* [What you are asked to do]
Rewrite the rows starting with the first line and going on through the line containing "pyautogui.click(x=34, y=1176)", keeping the requests as they are. Increase every coordinate in the answers by 134.

— begin Data for this task —

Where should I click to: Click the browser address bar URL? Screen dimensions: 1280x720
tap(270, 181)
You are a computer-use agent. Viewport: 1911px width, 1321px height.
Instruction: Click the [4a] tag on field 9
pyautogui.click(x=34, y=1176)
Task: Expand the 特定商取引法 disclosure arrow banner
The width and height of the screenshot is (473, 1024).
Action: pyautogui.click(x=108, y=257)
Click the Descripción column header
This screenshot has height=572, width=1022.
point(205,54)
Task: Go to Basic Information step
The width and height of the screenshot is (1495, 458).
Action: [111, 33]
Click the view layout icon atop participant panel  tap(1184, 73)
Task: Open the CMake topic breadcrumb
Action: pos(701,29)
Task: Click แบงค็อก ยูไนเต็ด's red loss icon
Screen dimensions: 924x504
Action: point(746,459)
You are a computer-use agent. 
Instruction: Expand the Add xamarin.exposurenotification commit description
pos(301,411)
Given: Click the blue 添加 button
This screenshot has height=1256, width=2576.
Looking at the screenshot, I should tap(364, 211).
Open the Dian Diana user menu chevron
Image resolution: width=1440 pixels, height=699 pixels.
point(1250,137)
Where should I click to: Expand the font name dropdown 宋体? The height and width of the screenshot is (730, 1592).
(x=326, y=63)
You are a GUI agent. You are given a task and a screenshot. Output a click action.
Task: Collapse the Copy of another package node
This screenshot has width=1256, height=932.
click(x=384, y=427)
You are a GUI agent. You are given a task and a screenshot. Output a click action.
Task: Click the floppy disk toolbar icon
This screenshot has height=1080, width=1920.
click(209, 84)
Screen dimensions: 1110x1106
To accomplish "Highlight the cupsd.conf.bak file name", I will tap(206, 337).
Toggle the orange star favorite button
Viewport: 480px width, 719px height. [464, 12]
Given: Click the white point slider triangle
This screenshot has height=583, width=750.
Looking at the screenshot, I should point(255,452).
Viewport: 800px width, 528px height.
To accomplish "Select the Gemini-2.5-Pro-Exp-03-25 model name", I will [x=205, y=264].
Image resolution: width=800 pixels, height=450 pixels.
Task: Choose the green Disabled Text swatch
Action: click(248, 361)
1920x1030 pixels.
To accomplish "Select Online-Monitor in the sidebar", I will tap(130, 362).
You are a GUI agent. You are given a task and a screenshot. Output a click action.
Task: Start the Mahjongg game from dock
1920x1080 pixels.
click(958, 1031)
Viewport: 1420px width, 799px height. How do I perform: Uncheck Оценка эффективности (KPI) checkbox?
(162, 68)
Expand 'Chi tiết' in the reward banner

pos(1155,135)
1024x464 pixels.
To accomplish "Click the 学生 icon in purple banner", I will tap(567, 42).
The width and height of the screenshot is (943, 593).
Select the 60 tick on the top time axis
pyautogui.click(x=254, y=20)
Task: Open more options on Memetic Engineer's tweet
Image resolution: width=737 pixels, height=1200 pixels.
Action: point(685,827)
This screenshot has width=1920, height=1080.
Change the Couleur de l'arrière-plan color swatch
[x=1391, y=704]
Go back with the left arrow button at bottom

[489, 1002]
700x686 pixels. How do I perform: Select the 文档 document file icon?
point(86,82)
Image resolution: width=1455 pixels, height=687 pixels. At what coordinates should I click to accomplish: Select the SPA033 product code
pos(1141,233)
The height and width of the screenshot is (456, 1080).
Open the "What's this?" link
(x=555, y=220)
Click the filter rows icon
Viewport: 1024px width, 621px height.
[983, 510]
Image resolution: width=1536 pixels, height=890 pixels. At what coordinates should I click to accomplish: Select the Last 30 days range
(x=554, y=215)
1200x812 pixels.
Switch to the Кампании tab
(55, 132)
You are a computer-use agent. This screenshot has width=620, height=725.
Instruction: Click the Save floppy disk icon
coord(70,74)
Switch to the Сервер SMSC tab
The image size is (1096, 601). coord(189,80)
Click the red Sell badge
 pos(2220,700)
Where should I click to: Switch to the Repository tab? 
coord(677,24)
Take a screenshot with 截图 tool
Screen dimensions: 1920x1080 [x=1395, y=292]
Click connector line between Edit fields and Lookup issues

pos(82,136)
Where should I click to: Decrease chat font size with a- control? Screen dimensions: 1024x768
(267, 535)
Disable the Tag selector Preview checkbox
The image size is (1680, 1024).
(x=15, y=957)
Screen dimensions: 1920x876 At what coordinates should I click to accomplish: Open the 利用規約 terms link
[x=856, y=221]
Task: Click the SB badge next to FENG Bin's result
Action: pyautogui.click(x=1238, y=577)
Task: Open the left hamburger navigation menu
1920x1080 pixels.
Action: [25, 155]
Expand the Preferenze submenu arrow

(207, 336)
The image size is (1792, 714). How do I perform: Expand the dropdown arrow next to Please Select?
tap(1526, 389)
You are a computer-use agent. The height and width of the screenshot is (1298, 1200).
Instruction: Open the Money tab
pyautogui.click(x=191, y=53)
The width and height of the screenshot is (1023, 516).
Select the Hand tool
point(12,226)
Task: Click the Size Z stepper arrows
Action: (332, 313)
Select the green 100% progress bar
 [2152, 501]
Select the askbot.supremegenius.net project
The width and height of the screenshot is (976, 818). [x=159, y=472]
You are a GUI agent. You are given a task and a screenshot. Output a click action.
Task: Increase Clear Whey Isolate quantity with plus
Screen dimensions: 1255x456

— end Data for this task —

* [Task result]
Where should I click to: Click the browser address bar URL? Screen dimensions: 1280x720
tap(404, 315)
You are a computer-use agent. Viewport: 1911px width, 1321px height.
Instruction: Click the [4a] tag on field 9
pyautogui.click(x=168, y=1310)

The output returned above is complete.